If we use an AC supply, we use the controlled rectifiers to convert fixed AC supply voltage to a variable AC supply voltage.

And if we use a DC supply, we use choppers to convert fixed DC voltage to variable Dc voltage.
Applications of DC motor
We perfectly know that DC motor is an electrical device that converts electrical power into mechanical power. As such, we can find many applications of DC motor.

Also, from the name, these types of motors run on DC power which is an easily available source. So it can be used in toys as it can be designed in small size.

Likewise, we said DC motor has a good speed regulation, so we use it in lifts, suburban trains, electric traction, and so on.

And as it also has a constant or low-speed torque, we use it in dynamic braking and reversing applications.

Lastly, we know there is more than one type of DC motor, thus, DC motor is everywhere depending on the type.
Applications of DC series motor:
DC series motor is the best of DC motors because it is suitable for both high and low power drives, for fixed and variable speed electric drives.

Likewise, it has a simple construction, it’s easy to design and maintenance.
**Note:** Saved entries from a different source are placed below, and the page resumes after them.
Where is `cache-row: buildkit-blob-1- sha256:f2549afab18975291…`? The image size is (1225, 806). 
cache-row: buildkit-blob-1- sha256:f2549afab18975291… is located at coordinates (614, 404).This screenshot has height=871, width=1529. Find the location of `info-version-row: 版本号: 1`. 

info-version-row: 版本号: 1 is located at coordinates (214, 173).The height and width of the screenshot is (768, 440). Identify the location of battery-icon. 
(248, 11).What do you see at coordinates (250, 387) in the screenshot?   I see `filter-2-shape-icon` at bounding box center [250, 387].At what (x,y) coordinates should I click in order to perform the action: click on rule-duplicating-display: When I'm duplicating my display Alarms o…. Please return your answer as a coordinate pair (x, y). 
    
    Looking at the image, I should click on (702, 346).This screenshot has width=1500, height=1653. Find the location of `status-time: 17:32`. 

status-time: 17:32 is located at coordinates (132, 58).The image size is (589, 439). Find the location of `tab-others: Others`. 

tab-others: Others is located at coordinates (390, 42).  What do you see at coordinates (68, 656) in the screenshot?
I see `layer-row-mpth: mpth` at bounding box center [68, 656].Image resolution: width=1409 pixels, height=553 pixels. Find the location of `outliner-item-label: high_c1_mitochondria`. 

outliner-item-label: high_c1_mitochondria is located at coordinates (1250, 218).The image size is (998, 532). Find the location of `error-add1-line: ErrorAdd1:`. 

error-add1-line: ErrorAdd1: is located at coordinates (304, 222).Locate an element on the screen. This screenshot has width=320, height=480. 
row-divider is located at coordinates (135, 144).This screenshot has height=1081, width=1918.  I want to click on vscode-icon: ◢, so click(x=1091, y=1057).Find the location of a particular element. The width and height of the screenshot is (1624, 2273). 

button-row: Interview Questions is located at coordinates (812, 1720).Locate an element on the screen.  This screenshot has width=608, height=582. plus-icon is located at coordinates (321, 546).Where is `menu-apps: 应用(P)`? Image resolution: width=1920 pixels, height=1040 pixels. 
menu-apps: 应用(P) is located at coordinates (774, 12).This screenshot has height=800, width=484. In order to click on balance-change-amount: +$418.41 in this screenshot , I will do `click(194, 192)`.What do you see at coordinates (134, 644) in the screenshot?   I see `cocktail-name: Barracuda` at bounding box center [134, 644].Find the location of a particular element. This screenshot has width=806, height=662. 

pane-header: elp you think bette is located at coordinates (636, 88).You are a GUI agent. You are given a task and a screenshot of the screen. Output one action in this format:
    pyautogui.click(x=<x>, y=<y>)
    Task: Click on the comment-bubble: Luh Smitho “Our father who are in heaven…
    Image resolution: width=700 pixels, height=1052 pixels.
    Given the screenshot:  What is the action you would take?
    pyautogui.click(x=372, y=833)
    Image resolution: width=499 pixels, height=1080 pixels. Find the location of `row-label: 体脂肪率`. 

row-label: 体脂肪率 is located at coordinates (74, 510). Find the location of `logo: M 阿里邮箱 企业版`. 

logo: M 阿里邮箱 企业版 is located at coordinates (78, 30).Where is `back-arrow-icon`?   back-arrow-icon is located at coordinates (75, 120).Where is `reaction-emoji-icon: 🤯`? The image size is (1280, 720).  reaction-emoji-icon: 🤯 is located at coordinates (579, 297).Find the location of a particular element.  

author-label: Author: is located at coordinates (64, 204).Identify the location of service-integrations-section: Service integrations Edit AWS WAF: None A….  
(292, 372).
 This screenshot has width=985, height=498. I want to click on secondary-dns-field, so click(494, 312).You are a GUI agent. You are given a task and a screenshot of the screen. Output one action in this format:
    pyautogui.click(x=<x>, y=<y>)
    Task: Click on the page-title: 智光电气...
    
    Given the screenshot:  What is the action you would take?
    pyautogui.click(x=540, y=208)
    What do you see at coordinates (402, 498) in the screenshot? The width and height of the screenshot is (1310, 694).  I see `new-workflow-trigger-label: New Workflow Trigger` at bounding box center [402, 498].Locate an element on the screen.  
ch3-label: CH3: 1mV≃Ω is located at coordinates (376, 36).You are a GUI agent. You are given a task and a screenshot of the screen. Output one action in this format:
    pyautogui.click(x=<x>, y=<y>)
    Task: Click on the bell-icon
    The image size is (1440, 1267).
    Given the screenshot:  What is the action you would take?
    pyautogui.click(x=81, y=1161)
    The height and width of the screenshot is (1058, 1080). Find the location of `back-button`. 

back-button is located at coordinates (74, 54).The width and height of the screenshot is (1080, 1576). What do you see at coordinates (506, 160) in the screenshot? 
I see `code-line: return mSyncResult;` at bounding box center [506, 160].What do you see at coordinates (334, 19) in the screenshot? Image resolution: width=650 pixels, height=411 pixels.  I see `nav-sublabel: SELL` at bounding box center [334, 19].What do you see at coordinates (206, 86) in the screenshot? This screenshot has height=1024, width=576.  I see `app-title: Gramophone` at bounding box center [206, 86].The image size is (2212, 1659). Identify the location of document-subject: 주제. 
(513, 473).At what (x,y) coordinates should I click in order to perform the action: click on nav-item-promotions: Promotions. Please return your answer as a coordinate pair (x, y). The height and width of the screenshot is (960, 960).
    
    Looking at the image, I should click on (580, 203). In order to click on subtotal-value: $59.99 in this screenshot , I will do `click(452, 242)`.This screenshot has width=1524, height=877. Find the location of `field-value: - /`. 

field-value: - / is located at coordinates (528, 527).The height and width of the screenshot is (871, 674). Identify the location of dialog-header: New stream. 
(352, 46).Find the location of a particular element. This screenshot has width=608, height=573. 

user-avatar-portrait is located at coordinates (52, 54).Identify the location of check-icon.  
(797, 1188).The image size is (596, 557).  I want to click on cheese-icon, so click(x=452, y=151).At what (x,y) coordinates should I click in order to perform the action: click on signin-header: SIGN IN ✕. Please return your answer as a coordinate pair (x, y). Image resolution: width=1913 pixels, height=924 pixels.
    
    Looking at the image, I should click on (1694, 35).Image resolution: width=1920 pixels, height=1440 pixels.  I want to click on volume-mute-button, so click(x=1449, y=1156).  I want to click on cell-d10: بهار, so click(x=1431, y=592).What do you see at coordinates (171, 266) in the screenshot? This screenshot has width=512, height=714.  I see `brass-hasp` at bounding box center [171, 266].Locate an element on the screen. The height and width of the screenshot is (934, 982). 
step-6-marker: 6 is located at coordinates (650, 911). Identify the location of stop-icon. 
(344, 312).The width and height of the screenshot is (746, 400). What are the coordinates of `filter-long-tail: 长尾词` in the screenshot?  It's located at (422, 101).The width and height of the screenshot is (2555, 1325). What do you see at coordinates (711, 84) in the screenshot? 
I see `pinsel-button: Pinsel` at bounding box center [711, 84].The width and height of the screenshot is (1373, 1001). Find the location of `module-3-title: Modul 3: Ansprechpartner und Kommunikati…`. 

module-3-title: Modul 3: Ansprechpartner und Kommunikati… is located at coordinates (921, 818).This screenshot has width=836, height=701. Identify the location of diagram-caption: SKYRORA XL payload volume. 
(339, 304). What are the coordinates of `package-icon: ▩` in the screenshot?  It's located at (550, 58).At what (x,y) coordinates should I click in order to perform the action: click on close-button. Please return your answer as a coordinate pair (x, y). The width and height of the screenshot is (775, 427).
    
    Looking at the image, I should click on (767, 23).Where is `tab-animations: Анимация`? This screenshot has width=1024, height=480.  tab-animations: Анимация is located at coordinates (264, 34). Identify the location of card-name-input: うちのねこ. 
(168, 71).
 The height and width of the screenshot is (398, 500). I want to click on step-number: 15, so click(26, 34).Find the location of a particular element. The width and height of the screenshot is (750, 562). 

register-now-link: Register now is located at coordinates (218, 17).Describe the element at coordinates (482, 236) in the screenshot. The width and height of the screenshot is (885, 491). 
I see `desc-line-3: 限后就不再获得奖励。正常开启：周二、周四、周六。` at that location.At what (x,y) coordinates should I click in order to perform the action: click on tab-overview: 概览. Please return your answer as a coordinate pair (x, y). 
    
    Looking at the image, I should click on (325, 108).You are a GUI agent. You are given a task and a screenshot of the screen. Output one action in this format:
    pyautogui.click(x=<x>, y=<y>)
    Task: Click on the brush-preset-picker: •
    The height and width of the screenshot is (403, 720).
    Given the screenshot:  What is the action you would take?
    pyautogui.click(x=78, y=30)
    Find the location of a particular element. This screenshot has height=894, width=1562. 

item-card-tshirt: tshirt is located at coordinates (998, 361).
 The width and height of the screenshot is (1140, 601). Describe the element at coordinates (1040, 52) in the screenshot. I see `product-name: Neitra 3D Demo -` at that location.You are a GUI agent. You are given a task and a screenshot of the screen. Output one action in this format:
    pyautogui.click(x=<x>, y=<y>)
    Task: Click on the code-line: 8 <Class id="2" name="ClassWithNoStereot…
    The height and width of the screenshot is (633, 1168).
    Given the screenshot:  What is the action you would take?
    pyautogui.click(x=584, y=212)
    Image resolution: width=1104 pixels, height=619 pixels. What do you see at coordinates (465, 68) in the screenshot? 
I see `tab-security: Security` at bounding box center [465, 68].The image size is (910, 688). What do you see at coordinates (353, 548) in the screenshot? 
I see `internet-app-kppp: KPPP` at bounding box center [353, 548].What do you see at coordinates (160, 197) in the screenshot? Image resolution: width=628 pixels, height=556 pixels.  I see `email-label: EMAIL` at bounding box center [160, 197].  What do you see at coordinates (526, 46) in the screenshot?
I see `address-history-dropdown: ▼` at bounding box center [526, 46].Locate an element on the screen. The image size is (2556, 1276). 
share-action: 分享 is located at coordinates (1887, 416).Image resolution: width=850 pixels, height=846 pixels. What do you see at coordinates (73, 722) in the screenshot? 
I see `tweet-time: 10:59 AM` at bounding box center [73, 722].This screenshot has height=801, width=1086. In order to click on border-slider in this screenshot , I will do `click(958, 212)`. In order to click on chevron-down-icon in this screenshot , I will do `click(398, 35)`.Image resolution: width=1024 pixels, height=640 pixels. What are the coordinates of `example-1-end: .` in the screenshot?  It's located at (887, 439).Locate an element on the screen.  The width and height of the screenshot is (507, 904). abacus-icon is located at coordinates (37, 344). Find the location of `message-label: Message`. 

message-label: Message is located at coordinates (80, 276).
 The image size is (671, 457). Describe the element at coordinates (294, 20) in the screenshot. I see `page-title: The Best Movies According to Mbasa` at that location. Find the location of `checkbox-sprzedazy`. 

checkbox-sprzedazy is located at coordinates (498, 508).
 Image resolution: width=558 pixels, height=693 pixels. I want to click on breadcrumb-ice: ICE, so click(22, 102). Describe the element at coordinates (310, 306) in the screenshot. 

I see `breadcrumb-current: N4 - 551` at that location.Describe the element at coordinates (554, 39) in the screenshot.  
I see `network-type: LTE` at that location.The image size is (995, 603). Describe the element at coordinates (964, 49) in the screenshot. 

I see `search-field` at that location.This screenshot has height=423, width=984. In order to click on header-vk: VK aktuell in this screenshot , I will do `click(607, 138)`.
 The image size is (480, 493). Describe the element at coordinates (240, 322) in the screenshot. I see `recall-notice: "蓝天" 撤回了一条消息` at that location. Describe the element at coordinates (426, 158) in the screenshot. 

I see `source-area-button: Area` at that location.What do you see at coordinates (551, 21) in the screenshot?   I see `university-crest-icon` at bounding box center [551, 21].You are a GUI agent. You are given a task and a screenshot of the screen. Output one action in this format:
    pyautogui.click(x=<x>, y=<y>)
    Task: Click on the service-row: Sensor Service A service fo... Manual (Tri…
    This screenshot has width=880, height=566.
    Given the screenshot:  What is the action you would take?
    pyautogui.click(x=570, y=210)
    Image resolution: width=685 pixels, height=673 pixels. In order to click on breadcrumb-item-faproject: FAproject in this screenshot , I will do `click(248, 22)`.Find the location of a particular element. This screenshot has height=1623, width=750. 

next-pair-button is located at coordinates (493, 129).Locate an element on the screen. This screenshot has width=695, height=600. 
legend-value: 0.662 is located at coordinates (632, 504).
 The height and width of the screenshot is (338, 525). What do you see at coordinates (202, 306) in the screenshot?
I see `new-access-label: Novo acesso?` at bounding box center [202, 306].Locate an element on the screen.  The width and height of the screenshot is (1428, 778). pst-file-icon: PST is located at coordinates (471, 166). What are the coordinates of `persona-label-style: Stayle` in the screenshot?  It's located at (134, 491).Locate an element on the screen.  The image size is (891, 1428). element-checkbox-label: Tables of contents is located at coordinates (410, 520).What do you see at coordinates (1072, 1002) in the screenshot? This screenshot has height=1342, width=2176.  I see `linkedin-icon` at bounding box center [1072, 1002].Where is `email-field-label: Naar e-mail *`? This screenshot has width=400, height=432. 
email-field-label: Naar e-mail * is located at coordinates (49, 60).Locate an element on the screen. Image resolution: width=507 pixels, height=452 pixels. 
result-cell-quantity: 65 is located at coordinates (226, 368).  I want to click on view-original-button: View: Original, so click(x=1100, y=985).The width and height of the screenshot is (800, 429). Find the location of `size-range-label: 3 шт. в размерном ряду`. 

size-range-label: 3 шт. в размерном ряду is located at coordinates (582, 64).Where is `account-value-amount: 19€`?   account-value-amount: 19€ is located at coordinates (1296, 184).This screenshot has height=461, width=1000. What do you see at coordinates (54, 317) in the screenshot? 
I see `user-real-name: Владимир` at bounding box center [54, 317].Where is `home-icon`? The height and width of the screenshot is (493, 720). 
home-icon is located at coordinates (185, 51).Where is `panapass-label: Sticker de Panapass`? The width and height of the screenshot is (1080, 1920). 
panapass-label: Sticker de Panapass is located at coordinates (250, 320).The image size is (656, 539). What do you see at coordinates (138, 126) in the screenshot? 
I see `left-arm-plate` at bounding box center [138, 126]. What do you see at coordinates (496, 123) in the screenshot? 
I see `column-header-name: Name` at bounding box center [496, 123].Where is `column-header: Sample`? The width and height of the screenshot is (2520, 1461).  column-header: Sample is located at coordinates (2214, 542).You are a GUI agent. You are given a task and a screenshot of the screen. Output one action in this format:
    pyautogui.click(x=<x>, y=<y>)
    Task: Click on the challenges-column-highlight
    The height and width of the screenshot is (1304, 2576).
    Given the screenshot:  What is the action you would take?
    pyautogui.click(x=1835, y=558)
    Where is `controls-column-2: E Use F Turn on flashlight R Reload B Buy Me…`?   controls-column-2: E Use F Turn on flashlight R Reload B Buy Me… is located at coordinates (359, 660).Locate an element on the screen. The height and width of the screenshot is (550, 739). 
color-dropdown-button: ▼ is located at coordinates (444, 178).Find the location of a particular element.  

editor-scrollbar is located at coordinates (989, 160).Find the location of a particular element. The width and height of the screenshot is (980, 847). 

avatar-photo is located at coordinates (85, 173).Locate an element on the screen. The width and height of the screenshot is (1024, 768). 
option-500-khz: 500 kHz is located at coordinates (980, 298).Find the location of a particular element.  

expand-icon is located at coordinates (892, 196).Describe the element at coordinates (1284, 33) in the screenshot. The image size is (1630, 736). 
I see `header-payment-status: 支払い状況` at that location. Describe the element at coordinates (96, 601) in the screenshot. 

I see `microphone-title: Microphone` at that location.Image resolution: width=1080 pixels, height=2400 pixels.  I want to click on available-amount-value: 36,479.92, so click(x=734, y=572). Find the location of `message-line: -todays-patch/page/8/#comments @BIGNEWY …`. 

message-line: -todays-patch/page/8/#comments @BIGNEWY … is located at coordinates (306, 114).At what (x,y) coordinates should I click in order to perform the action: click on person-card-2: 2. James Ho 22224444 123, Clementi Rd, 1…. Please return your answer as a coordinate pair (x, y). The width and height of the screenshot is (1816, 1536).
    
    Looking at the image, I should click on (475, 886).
Also, it has a high starting torque that can be found toys and automotive applications like:

Electric traction.
Electric footing.
cranes.
lifts.
Air compressor.
elevators.
Winching systems.
Versatile electric equipment.
Hairdryer.
Vacuum cleaner, and so on where we also need a variation in speed.
Sewing machines and power tools.

Applications of DC shunt motor:
We know that Dc shunt motor is a constant speed motor so we use it where we need almost constant speed from no load to full load like in:

Automotive windscreen.
Wipers.
Lathes machines.
Drills.
Lifts.
Fans.
Boring mills.
Shapers.
Blowers.
Centrifugal pumps.
Conveyors.
Spinning and weaving machines.

Applications of separately excited Dc motor:
Separately excited Dc motor or permanent magnet Dc motor is a special type where we use a permanent magnet to create the required magnetic field.

Similarly, we also know that it doesn’t need to control the speed so it’s usually used in:

Windshield wipers.
Washer.
 Automobiles as a starter motor.
 Blowers in heaters and air conditioners.
 Personal computer disc drives.
 Wheelchairs.
 Toys.
 And also in small fractional and sub-fractional KW motors.

Applications of compound Dc motor:
We have two types of compound motor. Firstly, the differential compound and we rarely use it because it has poor torque characteristics. Secondly, the other is the cumulative compound which has a high starting torque and good speed regulation at high speed so it’s the most used in:

Presses.
Electric shovels.
Reciprocating machine.
Conveyors.
Stamping machine.
Elevators.
Compressors.
Hoist.
Rolling mills.
Heavy planners, and so on.

Applications of brushless DC motor:
Previously, we said brushless DC motor is a special motor because it doesn’t contain brushes. Also, it has high efficiency, high speed, and electronic control so we use it in many applications like:

In computer peripherals (disk drives, printers).
Hand-held power tools.
Consumer electronics.
Transport.
Heating and ventilation.
Vehicles ranging from aircraft to automobiles.
For Small cooling fans.
And for gramophone records in direct-drive turntables.

Finally, it’s clear that applications of DC motor are everywhere around us in homes, workshops, factories and so on which make it very important to us.